Every record must appear in your copy exactly as written, with no pictures.

Entries taken from a collection:
————————

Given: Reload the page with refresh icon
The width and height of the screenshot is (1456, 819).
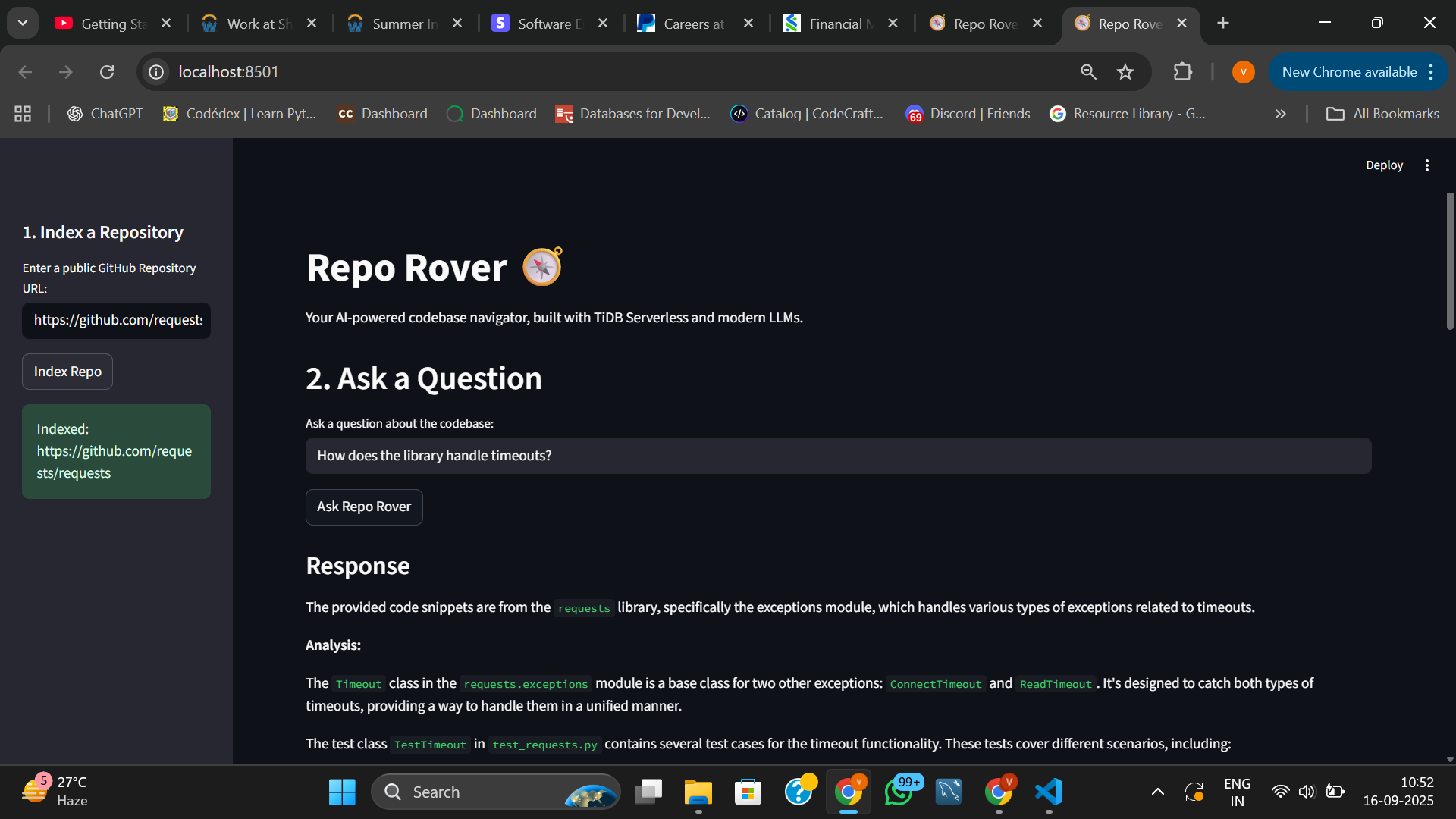Looking at the screenshot, I should coord(107,72).
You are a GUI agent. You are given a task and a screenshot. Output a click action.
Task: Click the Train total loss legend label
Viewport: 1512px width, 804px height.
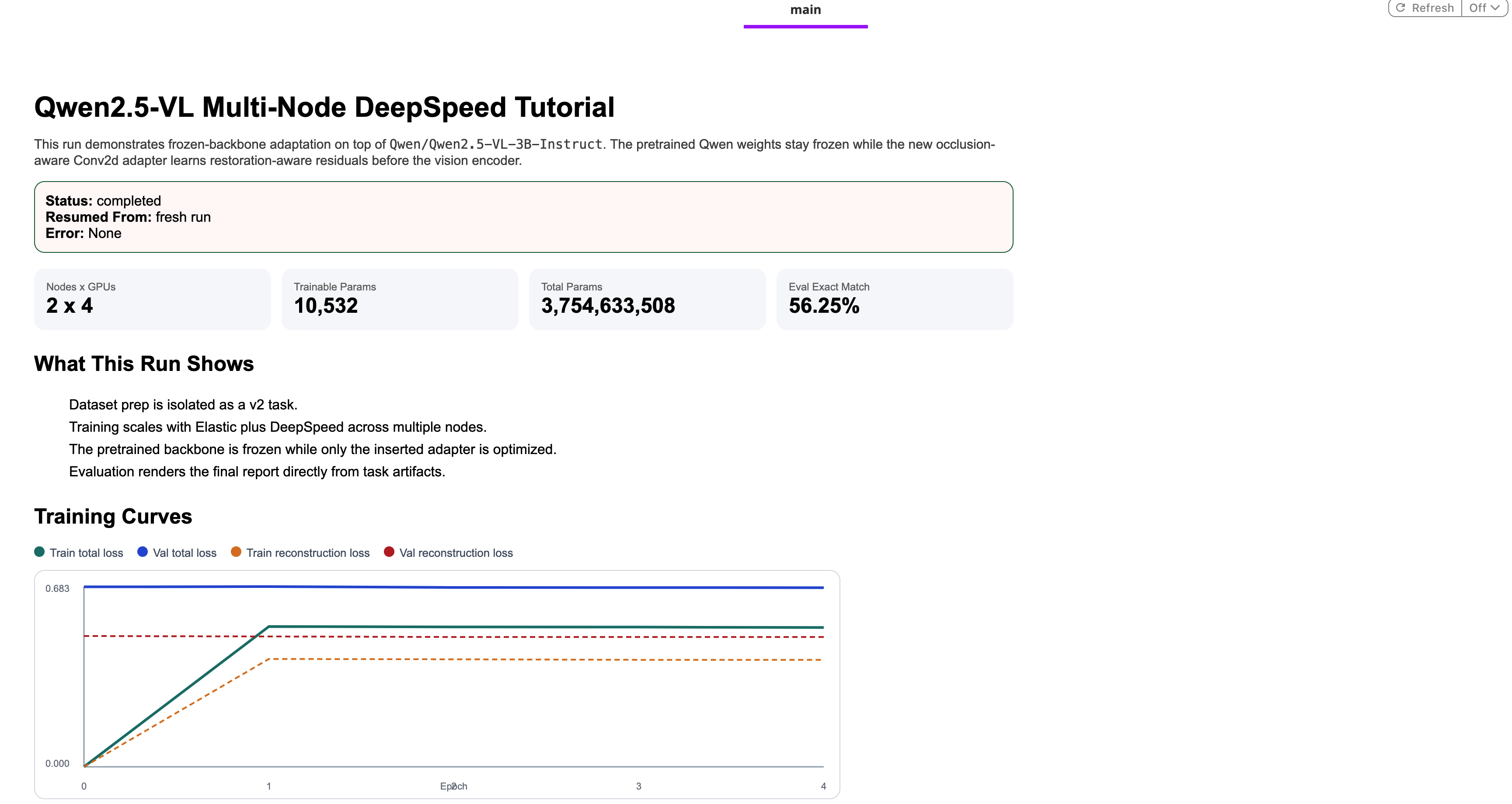point(86,552)
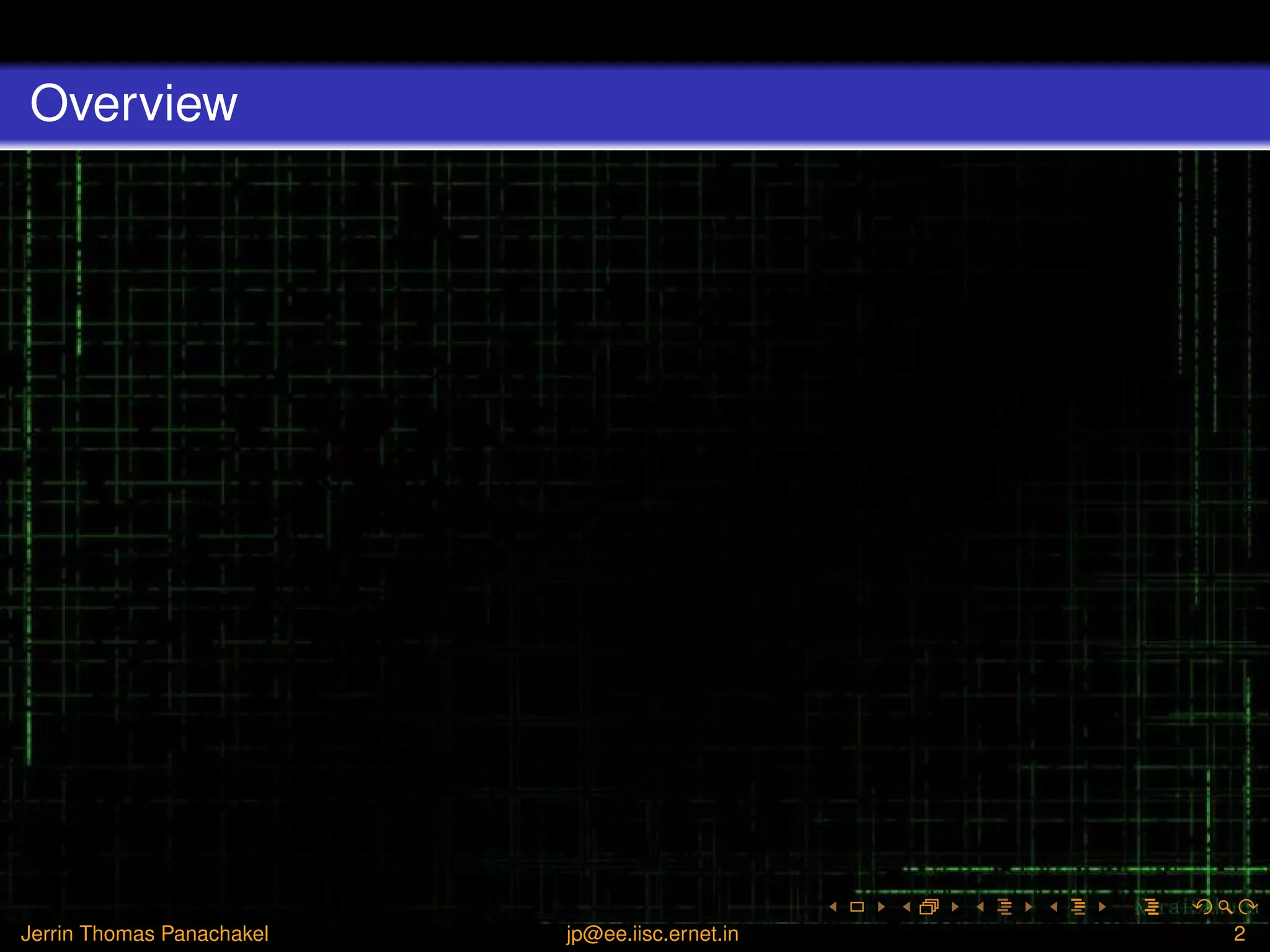
Task: Click the circular go-back arrow icon
Action: pos(1202,907)
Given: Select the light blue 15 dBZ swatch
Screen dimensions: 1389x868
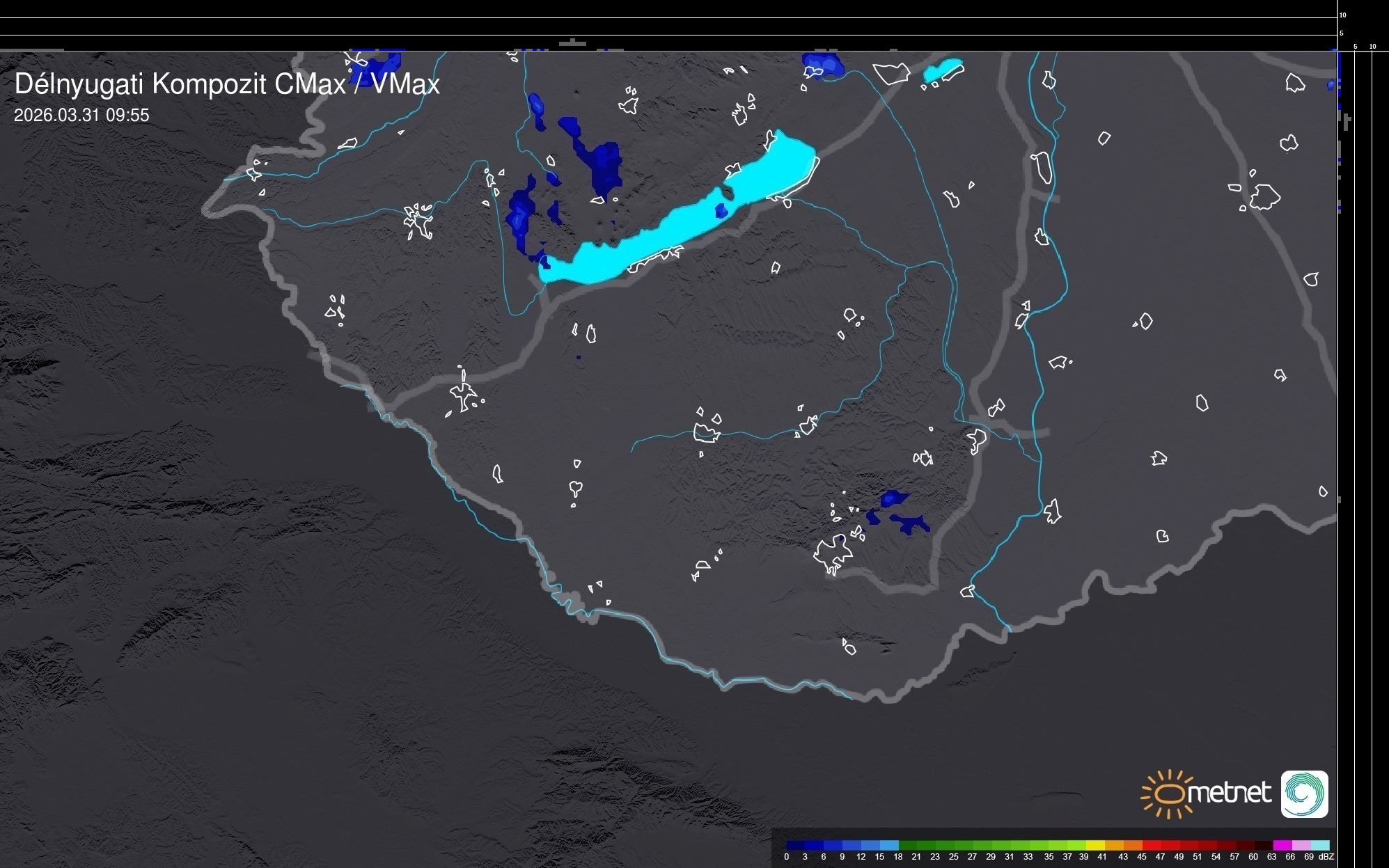Looking at the screenshot, I should pos(888,845).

————————

(Result of this task)
Given: Reload the page with refresh icon
The width and height of the screenshot is (1456, 819).
Looking at the screenshot, I should coord(107,72).
You are a GUI agent. You are given a task and a screenshot. Output a click action.
Task: Click the Train total loss legend label
Viewport: 1512px width, 804px height.
point(86,552)
Task: Click the circular go-back arrow icon
Action: pos(1202,907)
Given: Select the light blue 15 dBZ swatch
Screen dimensions: 1389x868
Looking at the screenshot, I should pos(888,845).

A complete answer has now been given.